Disabilitas mental bisa belajar dan berkarya dan berlatih olahraga. Khusus pelajar dengan disabilitas, mereka bisa menjadi seniman muda dan terlibat dalam FESTIVAL dan LOMBA SISWA NASIONAL (FLS2N). Bisa melakukan penelitian dan menjadi saintis muda di Olimpiade Sains Nasional (OSN). Bagi yang berminat di bidang olahraga, mereka bisa berlatih dan menjadi atlet di OLIMPIADE OLAHRAGA SISWA NASIONAL (O2SN). Ketiga event ini merupakan event tahunan yang diadakan Kementrian Pendidikan dan Kebudayaan Indonesia.
ADVERTISEMENT
Dalam konteks peliputan, pengetahuan dasar ini sangat membantu fotografer dan Kamerawan agar dapat memperlihatkan secara visual KEMAMPUAN mereka menembus keterbatasan fisik maupun mental tersebut dengan maksimal
Selain membuat visualisasi standar sebuah event seperti foto pemenang dan pengalungan medali, fotografer dan kamerawan bisa mengabadikan momen yang lebih menarik dan lebih ekspresif. Suasana dan interaksi sesama mereka saat mengikuti event tersebut misalnya atau ekspresi peserta paska pertandingan dan perlombaan juga momen yang sangat penting untuk abadikan.

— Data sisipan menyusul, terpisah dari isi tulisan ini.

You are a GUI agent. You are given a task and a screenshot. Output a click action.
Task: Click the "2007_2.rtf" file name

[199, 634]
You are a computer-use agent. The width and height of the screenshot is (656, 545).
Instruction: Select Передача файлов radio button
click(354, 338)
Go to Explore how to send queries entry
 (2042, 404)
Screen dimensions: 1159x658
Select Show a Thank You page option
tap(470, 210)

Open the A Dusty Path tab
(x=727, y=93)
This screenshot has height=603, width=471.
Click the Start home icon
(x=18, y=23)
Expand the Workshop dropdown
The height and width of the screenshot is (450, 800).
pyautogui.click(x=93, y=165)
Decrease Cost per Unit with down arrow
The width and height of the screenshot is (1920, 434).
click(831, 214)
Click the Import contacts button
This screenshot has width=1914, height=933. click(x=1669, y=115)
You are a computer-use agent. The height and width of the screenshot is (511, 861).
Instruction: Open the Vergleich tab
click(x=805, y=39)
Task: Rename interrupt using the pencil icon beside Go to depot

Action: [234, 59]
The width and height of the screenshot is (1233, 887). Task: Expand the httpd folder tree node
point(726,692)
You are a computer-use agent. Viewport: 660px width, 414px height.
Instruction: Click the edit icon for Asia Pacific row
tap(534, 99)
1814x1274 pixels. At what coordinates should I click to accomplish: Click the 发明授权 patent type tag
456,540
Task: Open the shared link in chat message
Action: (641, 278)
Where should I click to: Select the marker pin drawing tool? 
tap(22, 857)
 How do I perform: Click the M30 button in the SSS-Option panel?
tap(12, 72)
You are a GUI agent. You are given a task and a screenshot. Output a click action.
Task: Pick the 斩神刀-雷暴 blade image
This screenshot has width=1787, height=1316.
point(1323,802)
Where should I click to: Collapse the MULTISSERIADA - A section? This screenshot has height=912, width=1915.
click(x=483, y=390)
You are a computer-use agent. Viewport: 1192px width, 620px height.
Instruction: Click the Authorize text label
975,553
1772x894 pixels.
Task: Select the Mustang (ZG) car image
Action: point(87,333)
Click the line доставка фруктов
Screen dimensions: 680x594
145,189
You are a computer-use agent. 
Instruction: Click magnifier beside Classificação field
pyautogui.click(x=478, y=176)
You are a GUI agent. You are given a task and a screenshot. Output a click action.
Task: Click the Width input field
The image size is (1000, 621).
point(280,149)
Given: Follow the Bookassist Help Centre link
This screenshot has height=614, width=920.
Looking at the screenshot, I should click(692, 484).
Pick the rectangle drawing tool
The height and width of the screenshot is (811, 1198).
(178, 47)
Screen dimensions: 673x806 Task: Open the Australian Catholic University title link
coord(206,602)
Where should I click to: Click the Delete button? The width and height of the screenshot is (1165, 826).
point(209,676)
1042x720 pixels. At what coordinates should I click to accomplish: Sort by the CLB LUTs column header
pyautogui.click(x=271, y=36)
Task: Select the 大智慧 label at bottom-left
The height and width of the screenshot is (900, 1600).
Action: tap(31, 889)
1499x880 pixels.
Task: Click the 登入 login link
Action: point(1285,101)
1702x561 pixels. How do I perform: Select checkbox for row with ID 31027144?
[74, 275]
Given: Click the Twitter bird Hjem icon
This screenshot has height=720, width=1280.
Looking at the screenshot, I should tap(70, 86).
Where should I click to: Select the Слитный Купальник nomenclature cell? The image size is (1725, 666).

Intinya, TANPA PENGETAHUAN, seseorang bisa terjebak pada pemikiran yang cenderung melecehkan dan merendahkan. Tanpa sadar menjadi bagian kelompok yang hendak menghilangkan HAK ASASI mereka yang setara sejak kelahirannya.
Bahkan beberpa individu menyebarluaskan ketidaktahuannya dengan BANGGA di media sosial.
ADVERTISEMENT
Fotografer, videomaker dan seniman visual lainnya bisa menjadi TELADAN untuk menunjukkan kepada masyaralat luas tentang KEMAMPUAN dan PARTISIPASI disabilitas dalam menjalani kesehariannya dan saat terlibat di sebuah event publik yg mereka ikuti.
Fotografer dan para seniman sekaligus bisa menjadi contoh betapa LITERASI itu penting dalam berkarya. Dalam kehidupan sehari-hari, literasi juga dapat mencegah seseorang melakukan tindakan melukai suatu kelompok dan menyebarkan kedunguan diri lewat media sosial.